Planned Growth Creates Solid Growth

August 22, 2017

Solid growth in a small business does not happen by accident. Like any large, highly organized business, a small business or SME must plan not only for the very near future but for the intermediate future, as well. While a large, publicly traded company can easily plan for long-term growth, smaller businesses realistically might only plan for one, two, or three years into the future. Regardless of the timeline, it is planning and the thought and analysis that goes into the planning that is important.

Although small business owners are notoriously optimistic about the future of their businesses, they must take prudent steps to ensure the optimism becomes reality. Overall, small business and SME owners are big dreamers; otherwise, they would never have ventured into small business ownership in the first place, but solid growth is more about planning than dreaming. Realistic goal-setting allows an owner to judge performance over time and make changes when necessary to achieve intended goals.

Realistic planning coupled with the ability to meet commitments to customers, employees, and other stakeholders creates success. Risk is created, however, when a business accepts more business than it can efficiently handle. Although a small business might have experienced a phenomenal growth curve in the past with excellent execution, it cannot automatically be assumed that the business can continue on the same path indefinitely without solid planning. While resources may have been adequate or, even underutilized, at the onset of the business, those same resources might one day reach their full operating effectiveness. Suddenly, a small business might find that its growth cannot continue without an influx of additional resources...employees, physical location capabilities, additional vendors, and financial capital...all needing a certain amount of planning. 

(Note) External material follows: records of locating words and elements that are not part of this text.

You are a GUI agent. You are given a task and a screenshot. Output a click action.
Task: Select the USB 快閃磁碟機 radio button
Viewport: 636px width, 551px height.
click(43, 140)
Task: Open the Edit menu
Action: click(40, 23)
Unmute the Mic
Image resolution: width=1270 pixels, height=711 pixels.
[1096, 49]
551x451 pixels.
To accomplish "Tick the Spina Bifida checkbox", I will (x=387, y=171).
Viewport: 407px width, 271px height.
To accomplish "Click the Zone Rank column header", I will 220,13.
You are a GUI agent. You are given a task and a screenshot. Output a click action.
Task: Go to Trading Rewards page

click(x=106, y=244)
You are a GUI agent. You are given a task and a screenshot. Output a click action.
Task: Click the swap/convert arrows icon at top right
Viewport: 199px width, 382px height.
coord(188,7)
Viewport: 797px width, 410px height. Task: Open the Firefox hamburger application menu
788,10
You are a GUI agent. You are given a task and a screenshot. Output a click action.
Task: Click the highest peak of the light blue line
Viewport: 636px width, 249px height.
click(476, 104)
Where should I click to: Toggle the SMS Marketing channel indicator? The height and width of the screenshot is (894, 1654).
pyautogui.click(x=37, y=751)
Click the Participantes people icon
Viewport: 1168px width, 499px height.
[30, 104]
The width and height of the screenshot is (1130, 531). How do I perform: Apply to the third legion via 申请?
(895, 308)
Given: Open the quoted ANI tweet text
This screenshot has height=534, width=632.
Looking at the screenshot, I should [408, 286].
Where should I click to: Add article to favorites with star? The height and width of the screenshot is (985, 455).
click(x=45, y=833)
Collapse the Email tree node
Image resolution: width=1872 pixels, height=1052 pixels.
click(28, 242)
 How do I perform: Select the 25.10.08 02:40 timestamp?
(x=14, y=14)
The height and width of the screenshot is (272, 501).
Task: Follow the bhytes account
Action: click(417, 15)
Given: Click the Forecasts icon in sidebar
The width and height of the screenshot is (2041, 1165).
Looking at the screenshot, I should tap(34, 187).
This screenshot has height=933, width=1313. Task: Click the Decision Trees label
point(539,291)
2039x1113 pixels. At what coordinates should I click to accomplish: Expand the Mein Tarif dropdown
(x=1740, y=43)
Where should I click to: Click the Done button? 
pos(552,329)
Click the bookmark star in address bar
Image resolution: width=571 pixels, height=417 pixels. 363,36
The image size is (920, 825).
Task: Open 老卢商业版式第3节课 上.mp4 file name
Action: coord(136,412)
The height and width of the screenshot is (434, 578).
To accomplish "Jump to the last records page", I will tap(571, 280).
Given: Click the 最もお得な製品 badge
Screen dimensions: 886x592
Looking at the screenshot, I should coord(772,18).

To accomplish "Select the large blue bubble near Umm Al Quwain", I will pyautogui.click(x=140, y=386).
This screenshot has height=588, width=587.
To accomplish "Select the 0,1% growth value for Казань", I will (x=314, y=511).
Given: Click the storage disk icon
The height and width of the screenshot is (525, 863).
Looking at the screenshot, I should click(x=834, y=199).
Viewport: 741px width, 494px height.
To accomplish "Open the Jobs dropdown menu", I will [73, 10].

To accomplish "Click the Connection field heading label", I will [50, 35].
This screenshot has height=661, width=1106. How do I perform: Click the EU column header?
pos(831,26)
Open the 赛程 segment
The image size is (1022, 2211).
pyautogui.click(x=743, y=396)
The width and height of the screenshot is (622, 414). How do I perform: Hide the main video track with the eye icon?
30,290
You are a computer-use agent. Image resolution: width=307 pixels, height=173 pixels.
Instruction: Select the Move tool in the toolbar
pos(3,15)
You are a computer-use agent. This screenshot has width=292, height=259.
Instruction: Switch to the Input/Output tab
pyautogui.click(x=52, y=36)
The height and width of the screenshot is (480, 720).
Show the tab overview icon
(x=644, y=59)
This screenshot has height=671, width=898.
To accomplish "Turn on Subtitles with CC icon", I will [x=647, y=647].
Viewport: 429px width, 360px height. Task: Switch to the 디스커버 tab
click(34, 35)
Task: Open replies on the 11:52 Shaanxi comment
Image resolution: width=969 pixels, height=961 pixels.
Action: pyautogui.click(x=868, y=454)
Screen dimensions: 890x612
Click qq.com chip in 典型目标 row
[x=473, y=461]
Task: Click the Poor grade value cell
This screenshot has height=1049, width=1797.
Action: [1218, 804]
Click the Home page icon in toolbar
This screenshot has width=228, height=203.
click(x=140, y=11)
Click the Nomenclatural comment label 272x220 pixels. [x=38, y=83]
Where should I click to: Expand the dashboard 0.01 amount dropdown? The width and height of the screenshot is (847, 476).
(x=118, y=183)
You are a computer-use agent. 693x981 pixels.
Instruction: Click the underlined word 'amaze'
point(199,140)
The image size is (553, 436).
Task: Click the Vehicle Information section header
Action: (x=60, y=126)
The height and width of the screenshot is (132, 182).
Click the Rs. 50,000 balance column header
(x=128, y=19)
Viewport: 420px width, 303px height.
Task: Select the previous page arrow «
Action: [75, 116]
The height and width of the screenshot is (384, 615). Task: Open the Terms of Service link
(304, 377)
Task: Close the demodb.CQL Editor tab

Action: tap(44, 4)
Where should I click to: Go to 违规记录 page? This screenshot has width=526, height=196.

Consideration must be given to all facets of the business when planning: 

Budgets and cash requirements: Prepare short and medium-term master budgets including cash flow budgets

Human resources: Plan for the number of additional employees needed, salary and benefit projections, succession plans if key employees leave, skill-needs projections, and training plans

Fixed Assets: Consider additional, necessary fixtures and equipment including replacement of current fixed assets

Building: Decide if current location, whether owned or leased, has potential for expansion

Technology: Assess hardware and software needs to handle increased business, improve efficiency, and increase output

Supply chain management: Integrate an effective SCM throughout the entire business

Vendors: Prepare for vendor expansion to handle increased volume of raw materials and inventory, planned quantity cost savings, contingency backup plans with alternative sourcing opportunities should some vendors not be available to handle planned needs

Marketing: Understand full market potential, target segmented markets, and explore all marketing opportunities

Research and development: Ensure there is adequate R&D depending on the type of business

Capital structure: Plan for debt and/or equity financing as needed for growth

As a small business grows, it can quickly outpace its internal resources. It is critical to constantly assess strengths needed for expansion and how to improve upon inherent weaknesses that can limit growth. A key ingredient for successful small business growth is planning in all functional areas rather than just in one or two functional areas. Ultimate growth cannot occur when one area of a business is ready for the future but other areas are not. Planning and supplementing required resources in all areas of a business early in the growth process lays the foundation for solid, future growth rather than interrupted growth due to inadequacies in one or more areas.